Tossed in with this over-the-top lampooning of racial stereotypes are brothel visits, some profuse vomiting, a near-lethal surfing escapade in Hawaii and an interminable karaoke scene in which Tiller discovers, to his amazement, that he’s a marvelous singer. There’s also a sober flashback to Pong’s Chinese childhood during the Cultural Revolution that feels as if it comes from a totally different book.

A few thematic variations emerge. Pong and Tiller both lost their mothers early, so they have that in common. Food is central to both the Stagno and Shenzhen narratives, but it’s hard see what point Lee is making with it.

The void at the center of Tiller’s character seems to be Lee’s central concern. “I had no idea what the world wanted from me, or how I might please it,” Tiller says, “but it seemed clear that the best chance I had to glean anything of my destiny would be as a ready adjunct to [Pong].”

The prose, exhilarating at first, becomes more and more of a liability as the book progresses.

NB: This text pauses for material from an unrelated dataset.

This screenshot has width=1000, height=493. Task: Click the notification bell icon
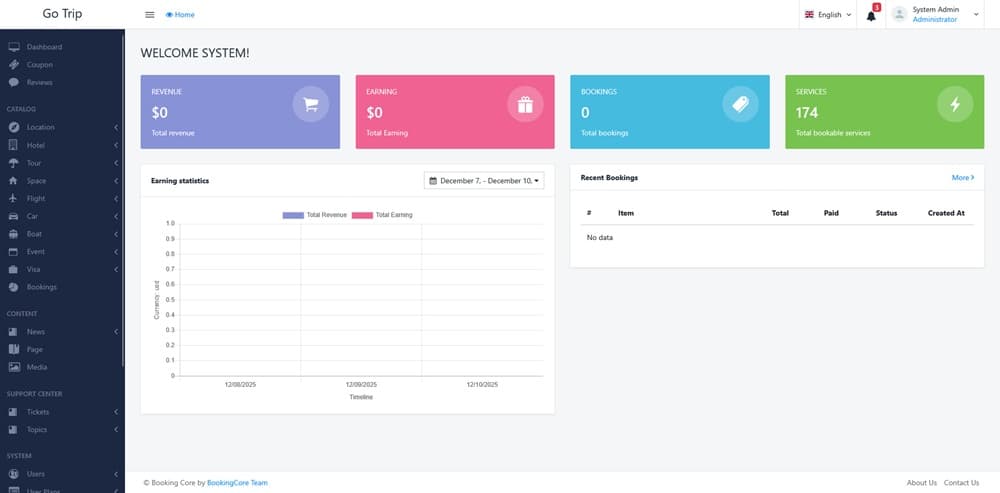click(871, 15)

At times it feels as if Lee is vying for a Bad Sex in Fiction Award. (“I’m a comet of devotion hurtling straight into the loam of her goodness,” Tiller enthuses about Val. “I’m her ever unemerging seed, and what I know is of the darkest primeval satisfactions.”)

Lee does excel at scene-setting, whether recounting Tiller’s first impressions of Shenzhen or describing a favored watering hole in Tiller’s suburban New Jersey hometown.

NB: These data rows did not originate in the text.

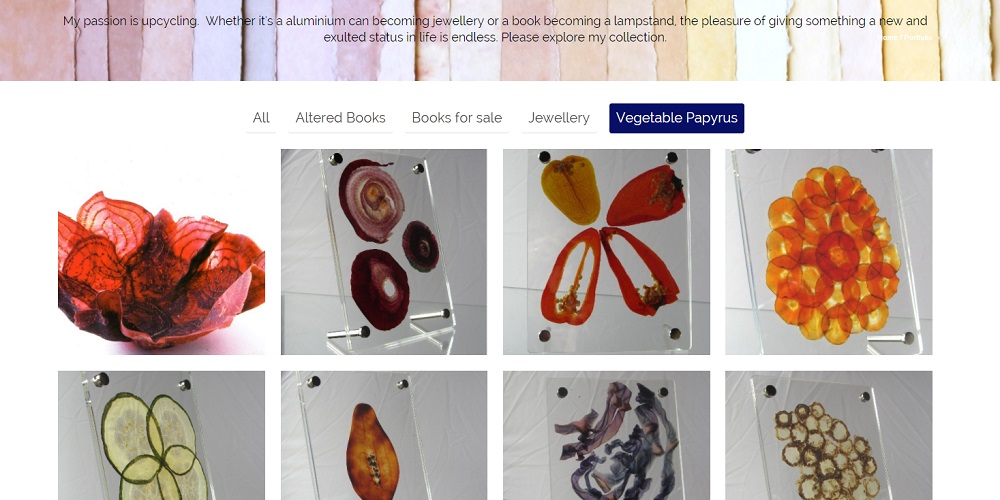View the brown ring slices artwork
Screen dimensions: 1000x500
(x=828, y=436)
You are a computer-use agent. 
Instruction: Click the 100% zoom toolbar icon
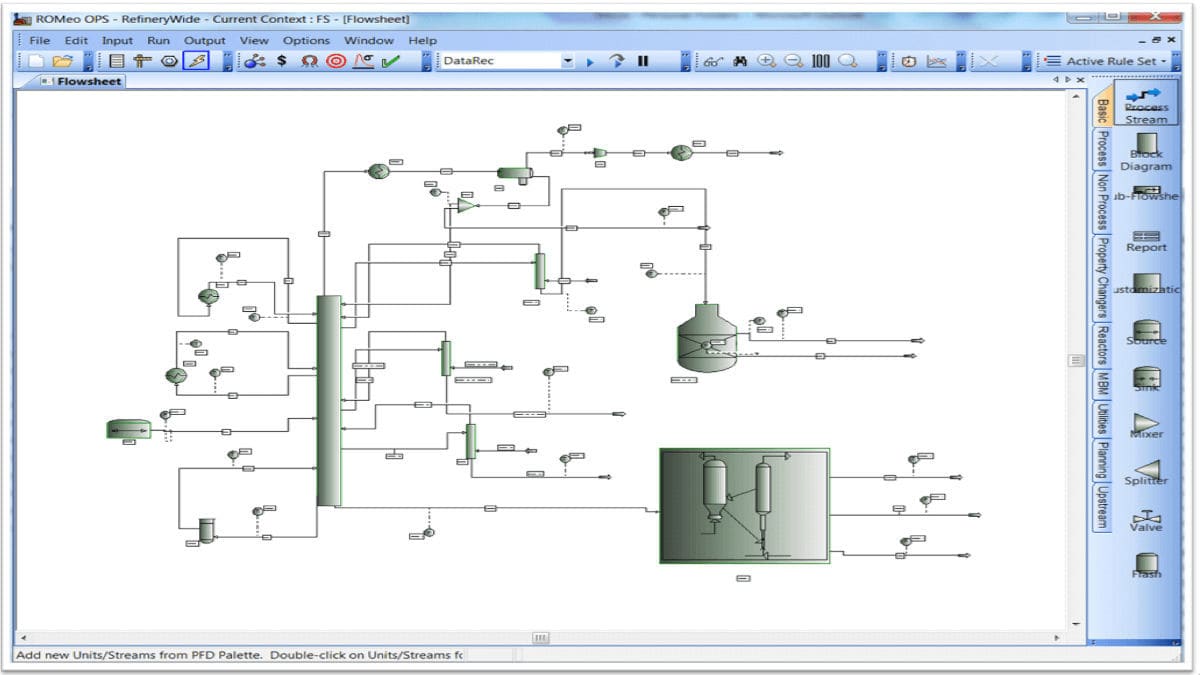[820, 60]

“The Chop Station,” Tiller explains, “purports to be a bespoke local gem but is actually a chain restaurant in disguise, an overspacious and overpolished dark-wood-paneled club-style room with Edison bulb lighting and carmine-colored banquettes and a ghoulish glassed-in refrigerated gallery of mold-encrusted sides of aged prime beef, this and every other detail focus-group-engineered to make you feel you’ve arrived with buttery aplomb into a well-deserved prosperity, where even if you’re not running up a corporate tab you can’t deny yourself the Kobe double porterhouse.”

Passages like that, with their giddily piled-up clauses, are good satirical fun. But there’s way too much nonsense and detritus to wade through in “My Year Abroad” to make it worth seeking them out.